The Jacobites were pulling back into the Highlands, ending their siege of Stirling as they headed for Inverness. Despite their victory at Falkirk, Jacobite morale was declining. Hunger saw the men spreading out wide to find their own food, some of them breaking ranks for home.
Most of their artillery had been ditched since reinforcements from France were growing more unlikely.
Things were very different for the Duke of Cumberland, now leading the Hanovarian army. His army was being well supplied by sea as he followed Prince Charles up the east coast.
Lord George Murray advised his Prince that the Jacobites would be best dispersing into the hills to use guerrilla strikes, bringing the army back together in the summer. Charles chose however, to reject the tactics the Highlanders knew best and opted to meet the enemy again in an open area.
On the night of the 15th, a mismanaged strike was launched on Cumberland’s camp which achieved nothing, resulting only in sleepless, hungry Highlanders for the next day. When they met on the Moor near Culloden, the Jacobites numbered four and a half thousand to Cumberland’s nine thousand Hanovarians.
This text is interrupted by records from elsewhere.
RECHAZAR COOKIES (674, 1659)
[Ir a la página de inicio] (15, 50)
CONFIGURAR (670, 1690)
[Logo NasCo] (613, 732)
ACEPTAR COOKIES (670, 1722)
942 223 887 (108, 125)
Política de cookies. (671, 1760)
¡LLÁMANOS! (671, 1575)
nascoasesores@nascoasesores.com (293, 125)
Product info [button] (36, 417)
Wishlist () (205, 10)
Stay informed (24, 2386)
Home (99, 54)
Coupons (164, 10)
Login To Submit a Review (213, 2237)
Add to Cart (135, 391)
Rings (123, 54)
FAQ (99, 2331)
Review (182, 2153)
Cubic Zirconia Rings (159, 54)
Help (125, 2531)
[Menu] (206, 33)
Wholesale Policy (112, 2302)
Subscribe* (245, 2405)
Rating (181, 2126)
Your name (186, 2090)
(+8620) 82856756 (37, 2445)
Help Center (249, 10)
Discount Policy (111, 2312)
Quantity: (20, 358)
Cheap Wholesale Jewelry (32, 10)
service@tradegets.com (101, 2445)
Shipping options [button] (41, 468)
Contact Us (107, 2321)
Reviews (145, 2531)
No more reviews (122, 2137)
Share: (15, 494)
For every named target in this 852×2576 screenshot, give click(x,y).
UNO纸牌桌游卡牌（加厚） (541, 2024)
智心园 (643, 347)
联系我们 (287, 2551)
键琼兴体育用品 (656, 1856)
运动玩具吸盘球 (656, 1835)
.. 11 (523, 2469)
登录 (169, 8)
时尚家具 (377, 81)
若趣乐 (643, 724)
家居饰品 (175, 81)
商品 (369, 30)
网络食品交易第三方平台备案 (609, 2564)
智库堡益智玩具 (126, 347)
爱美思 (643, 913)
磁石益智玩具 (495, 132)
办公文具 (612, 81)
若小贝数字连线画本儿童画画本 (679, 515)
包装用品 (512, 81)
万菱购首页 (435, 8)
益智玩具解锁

Restricted by flanking dykes, the Jacobites presented a narrow, dense front. For the first twenty minutes of the hour-long battle the Hanovarian cannons pummelled the crowded area. When the Jacobites advanced the men in the centre found themselves having to squeeze to the right to avoid soft ground. There were so many men in such a small area that muskets could not be used. Nevertheless they butchered on through the Hanovarian left only to meet another regiment behind.
The Jacobite left had not joined the attack, and with two-thirds of the men now in difficulties, Cumberland’s cavalry had little trouble sweeping in to end the battle by two’o’clock. Working at their leisure, they proceeded to slaughter every Jacobite they had until the following day and continued to kill in round-ups for weeks following.
The fatalities numbered three hundred Hanovarians and two thousand Jacobites.
This was the end of the second Jacobite Rising.